The speech is scheduled for October 28

Northwestern Engineering’s Linda Broadbelt will deliver the 2024 P. V. Danckwerts Lecture at the 2024 American Institute of Chemical Engineers (AIChE) annual meeting in San Diego.

Broadbelt, Sarah Rebecca Roland Professor and professor of chemical and biological engineering at the McCormick School of Engineering, will give the talk “The Confluence of Kinetic Modeling and Data Science: Reaction Pathway Analysis of the Conversion of Macromolecules” on October 28. Broadbelt’s remarks will focus on mechanistic modeling of the conversion of macromolecules for recycling and upcycling, the design of pathways for synthesis of advantaged small molecules, and how data science can be leveraged for kinetic modeling and reaction pathway analysis. 

Linda Broadbelt

“I am tremendously honored to be selected as the AIChE Danckwerts Lecturer,” Broadbelt said. “AIChE has been an invigorating and inviting professional home for me for many years, so to be recognized by my chemical engineering colleagues in this way is momentous to me.”

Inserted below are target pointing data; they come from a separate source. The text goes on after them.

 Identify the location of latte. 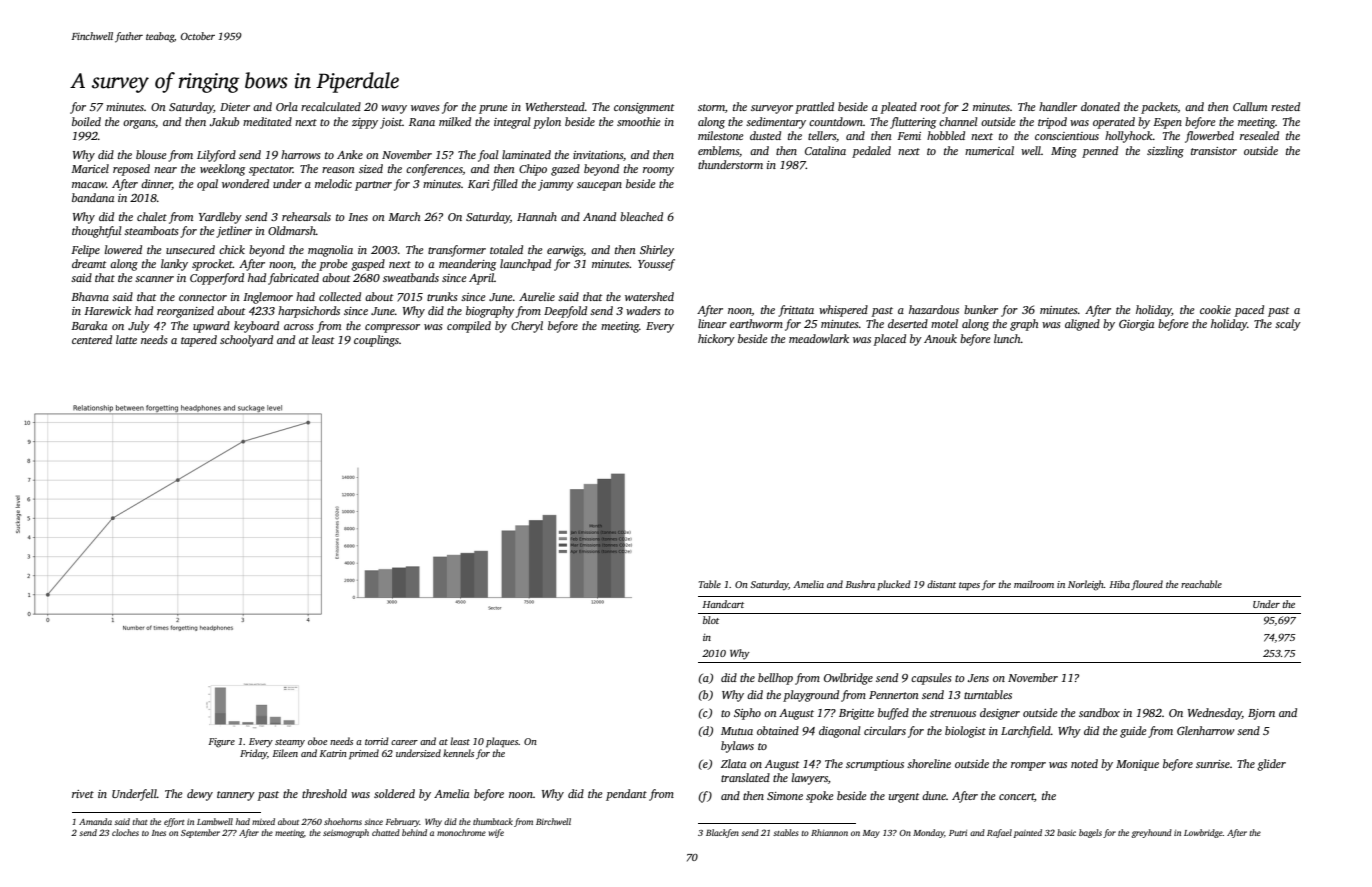
(126, 339).
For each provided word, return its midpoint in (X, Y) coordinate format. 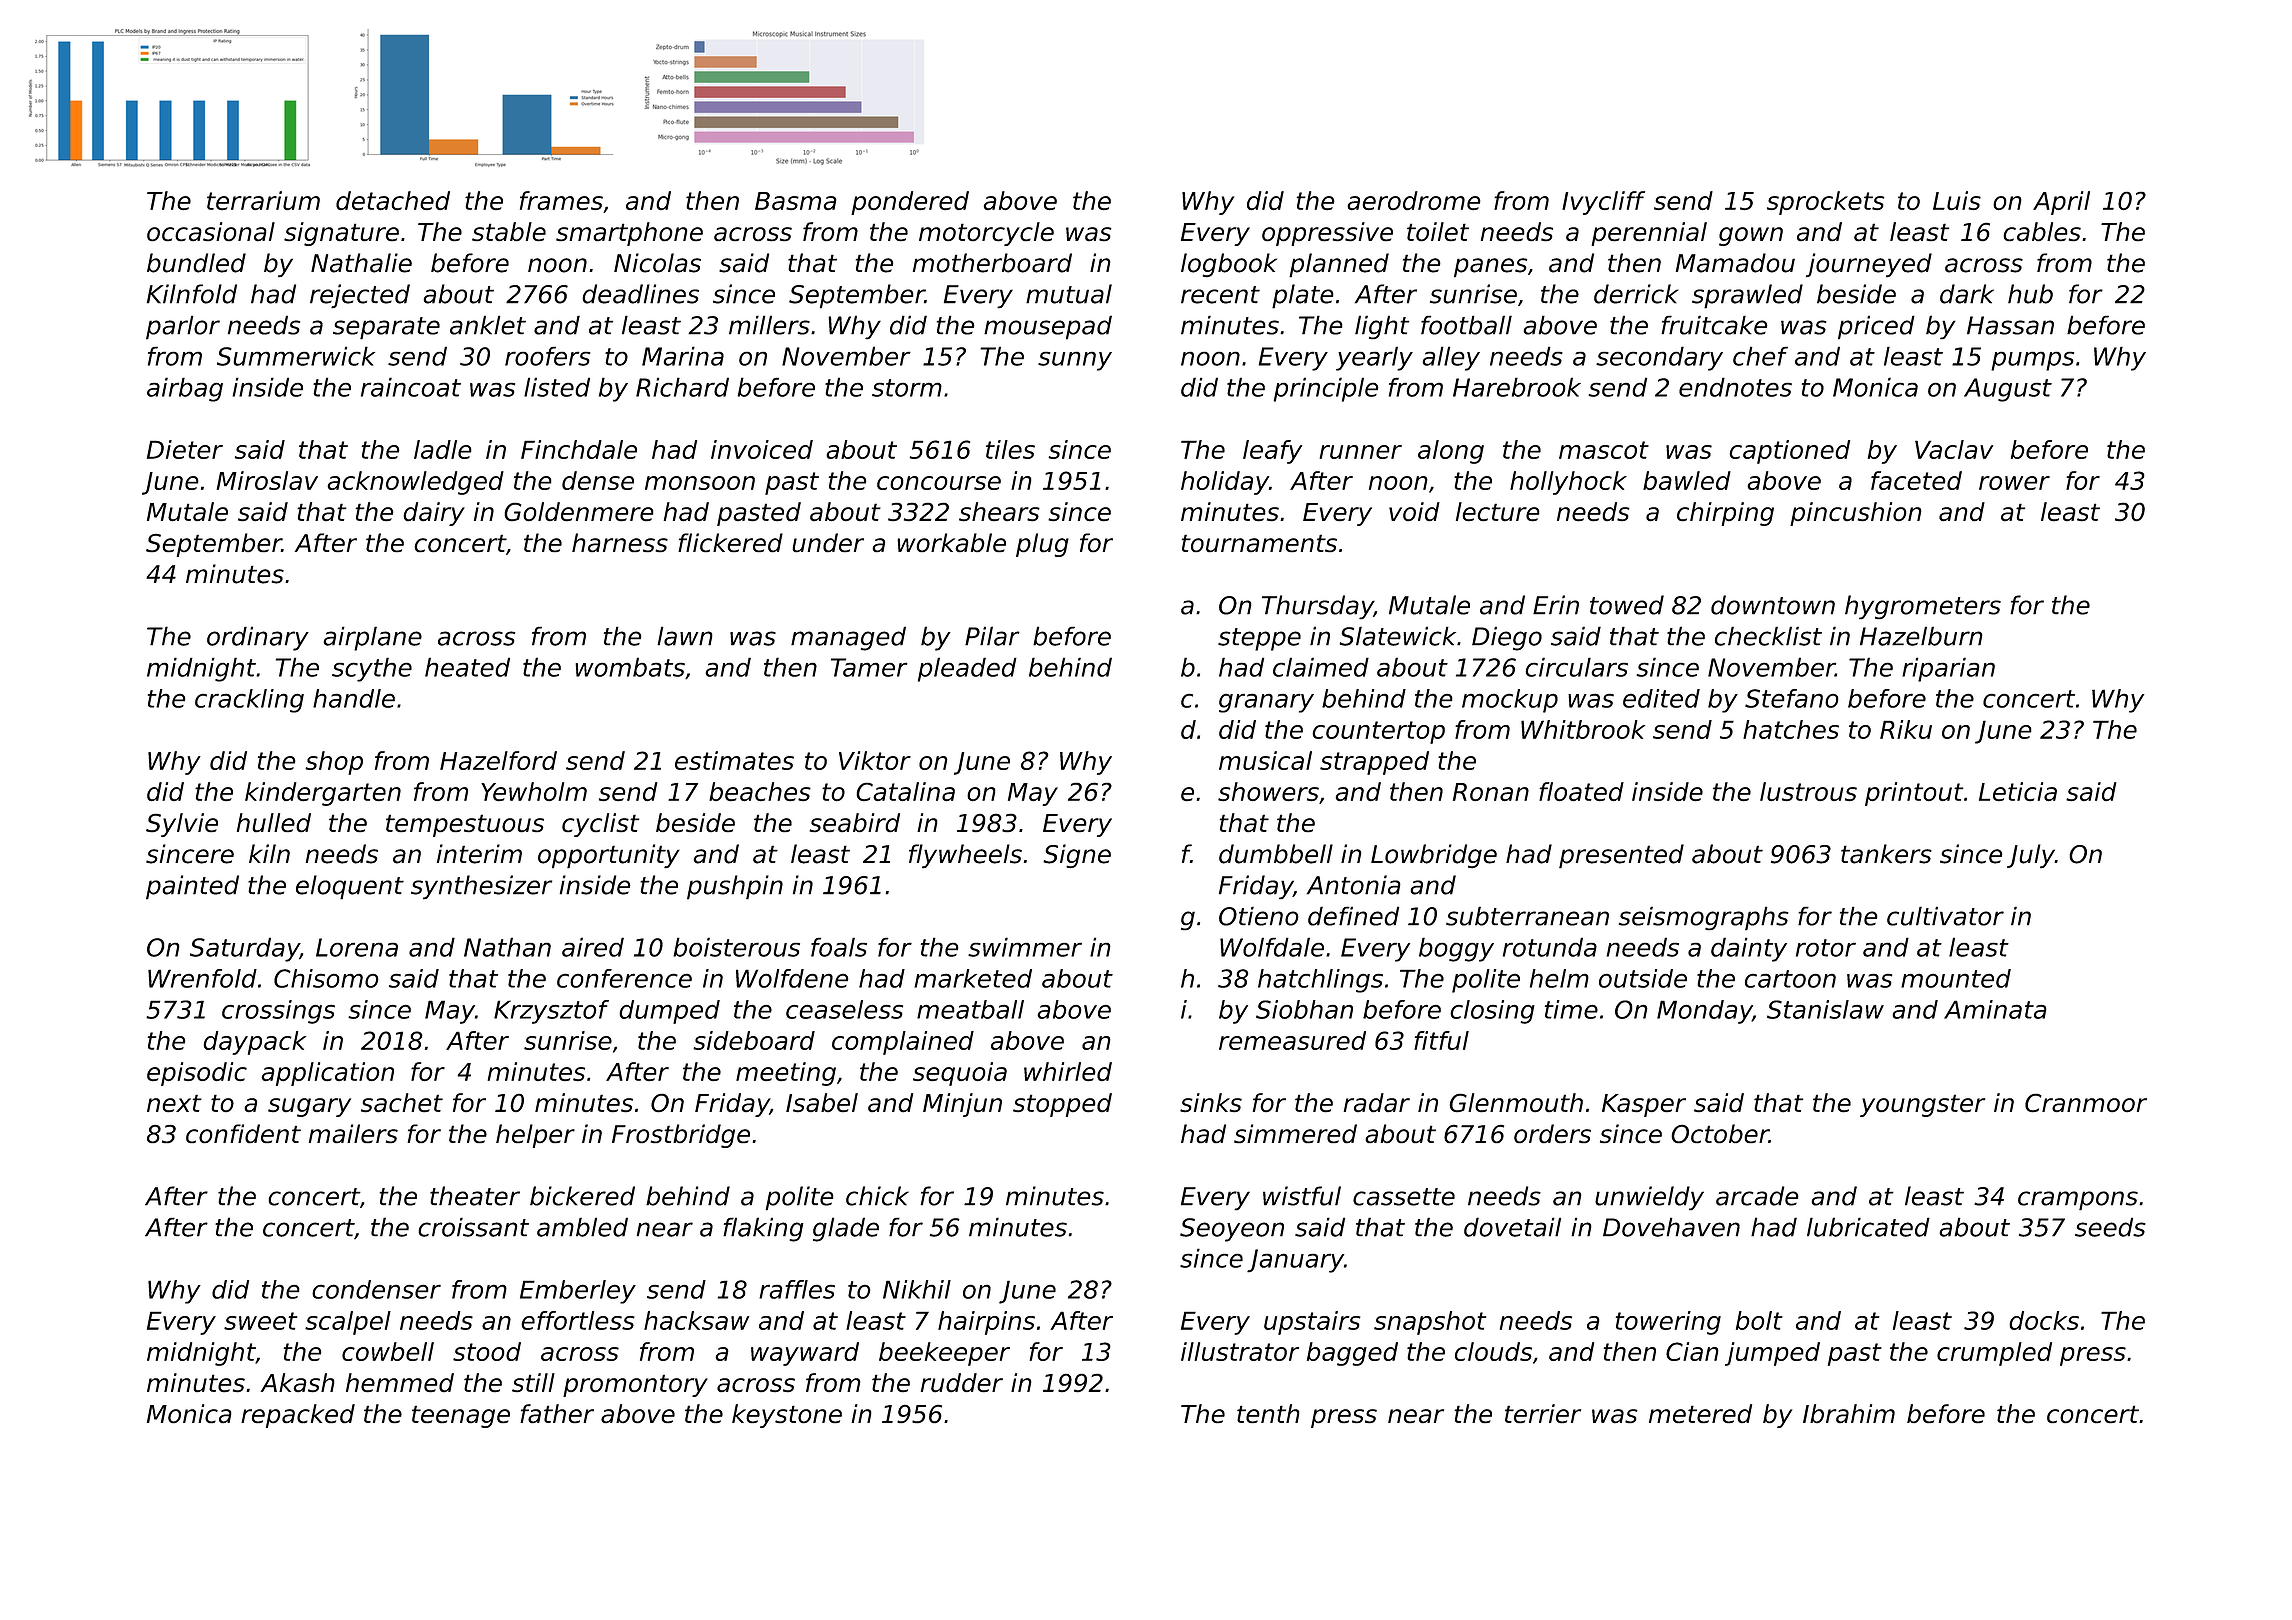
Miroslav (267, 480)
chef (1760, 356)
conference (624, 978)
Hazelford (498, 760)
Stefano (1792, 698)
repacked (298, 1416)
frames (561, 200)
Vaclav (1954, 449)
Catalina (905, 791)
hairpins (986, 1323)
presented (1621, 856)
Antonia (1354, 885)
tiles (1010, 449)
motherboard (992, 263)
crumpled (1994, 1354)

Broadbelt’s research group emphasizes understanding complex reacting systems by linking macroscopic observations to microscopic phenomena. They use a combination of experiments and theory to study large-scale reaction systems, polymeric transformations, and catalytic processes. To manage the complexity, they develop automated tools for quantitative analysis and molecular-level investigation.

The P. V. Danckwerts Lecture was established in 1985 to honor Peter V. Danckwerts as a leading scholar in the field of chemical engineering, former Chairman of the Board of Chemical Engineering Science, and the past president of the Institution of Chemical Engineers.

Previous Danckwerts Lecturers include Julio M. Ottino, Distinguished Robert R. McCormick Institute Professor, Walter P. Murphy Professor of Chemical and Biological Engineering, and (by courtesy) professor of mechanical engineering, and former dean of the McCormick School of Engineering, who delivered the talk in 2000.